╭──
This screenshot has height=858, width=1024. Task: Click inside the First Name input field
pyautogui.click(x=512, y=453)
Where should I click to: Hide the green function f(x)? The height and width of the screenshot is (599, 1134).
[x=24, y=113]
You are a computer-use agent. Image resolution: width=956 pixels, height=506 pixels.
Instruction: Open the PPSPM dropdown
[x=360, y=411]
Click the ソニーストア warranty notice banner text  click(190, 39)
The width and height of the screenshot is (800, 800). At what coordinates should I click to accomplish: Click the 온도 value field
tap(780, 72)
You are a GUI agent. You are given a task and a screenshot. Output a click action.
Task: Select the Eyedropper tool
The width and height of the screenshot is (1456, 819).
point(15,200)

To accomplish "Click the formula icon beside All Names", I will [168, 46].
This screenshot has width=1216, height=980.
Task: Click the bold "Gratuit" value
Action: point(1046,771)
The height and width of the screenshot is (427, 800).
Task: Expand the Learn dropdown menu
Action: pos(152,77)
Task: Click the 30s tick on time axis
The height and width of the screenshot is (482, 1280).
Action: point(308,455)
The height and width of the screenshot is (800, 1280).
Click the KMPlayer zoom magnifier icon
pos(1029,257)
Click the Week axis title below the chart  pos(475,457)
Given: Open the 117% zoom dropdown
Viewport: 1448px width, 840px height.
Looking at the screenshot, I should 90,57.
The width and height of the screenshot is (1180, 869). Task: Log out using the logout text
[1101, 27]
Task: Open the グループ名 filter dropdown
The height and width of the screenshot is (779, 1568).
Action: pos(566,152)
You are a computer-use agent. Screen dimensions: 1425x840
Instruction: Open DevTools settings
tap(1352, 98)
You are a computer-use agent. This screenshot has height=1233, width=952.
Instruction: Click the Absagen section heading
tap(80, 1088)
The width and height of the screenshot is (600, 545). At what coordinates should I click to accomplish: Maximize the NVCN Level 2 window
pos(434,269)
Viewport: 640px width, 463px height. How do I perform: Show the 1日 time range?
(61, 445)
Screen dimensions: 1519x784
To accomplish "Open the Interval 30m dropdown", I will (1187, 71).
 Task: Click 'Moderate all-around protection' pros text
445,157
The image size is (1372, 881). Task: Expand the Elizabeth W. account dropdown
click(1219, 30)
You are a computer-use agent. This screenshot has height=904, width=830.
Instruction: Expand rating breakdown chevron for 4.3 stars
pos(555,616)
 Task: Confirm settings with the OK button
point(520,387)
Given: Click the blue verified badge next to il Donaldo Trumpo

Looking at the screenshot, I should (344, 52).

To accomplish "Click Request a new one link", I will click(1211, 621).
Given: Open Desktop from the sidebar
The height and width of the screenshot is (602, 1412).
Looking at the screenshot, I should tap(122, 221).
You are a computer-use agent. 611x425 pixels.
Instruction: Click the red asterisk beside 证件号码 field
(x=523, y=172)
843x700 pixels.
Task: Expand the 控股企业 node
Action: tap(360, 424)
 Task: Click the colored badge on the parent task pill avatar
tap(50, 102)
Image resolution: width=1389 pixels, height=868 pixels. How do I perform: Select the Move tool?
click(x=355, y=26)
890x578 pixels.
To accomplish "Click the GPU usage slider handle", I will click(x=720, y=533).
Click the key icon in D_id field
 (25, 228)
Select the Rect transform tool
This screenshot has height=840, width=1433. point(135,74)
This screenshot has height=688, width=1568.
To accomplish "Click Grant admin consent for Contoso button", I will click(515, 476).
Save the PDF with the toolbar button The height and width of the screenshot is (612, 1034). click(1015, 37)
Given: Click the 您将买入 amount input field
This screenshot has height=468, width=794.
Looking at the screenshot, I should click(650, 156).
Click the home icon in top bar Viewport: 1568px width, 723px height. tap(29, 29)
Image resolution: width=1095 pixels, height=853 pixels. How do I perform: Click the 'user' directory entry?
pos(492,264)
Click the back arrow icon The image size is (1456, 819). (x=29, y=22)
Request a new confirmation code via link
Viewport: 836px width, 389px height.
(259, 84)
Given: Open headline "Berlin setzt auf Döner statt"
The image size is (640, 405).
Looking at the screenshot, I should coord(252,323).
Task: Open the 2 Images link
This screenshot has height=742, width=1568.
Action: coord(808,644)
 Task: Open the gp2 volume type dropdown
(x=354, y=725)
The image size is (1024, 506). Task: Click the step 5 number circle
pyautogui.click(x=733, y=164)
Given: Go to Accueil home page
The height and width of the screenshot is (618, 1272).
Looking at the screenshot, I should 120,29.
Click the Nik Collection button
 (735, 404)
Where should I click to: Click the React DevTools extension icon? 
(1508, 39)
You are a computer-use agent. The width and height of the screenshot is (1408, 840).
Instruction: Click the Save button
╰──
* Problem description *
Which lines in the items above contain the word "Instruction"? Copy each of those lines in full.

* Worked answer *
Instruction: Open the PPSPM dropdown
Instruction: Open DevTools settings
Instruction: Click the Absagen section heading
Instruction: Expand rating breakdown chevron for 4.3 stars
Instruction: Click the red asterisk beside 证件号码 field
Instruction: Click the Save button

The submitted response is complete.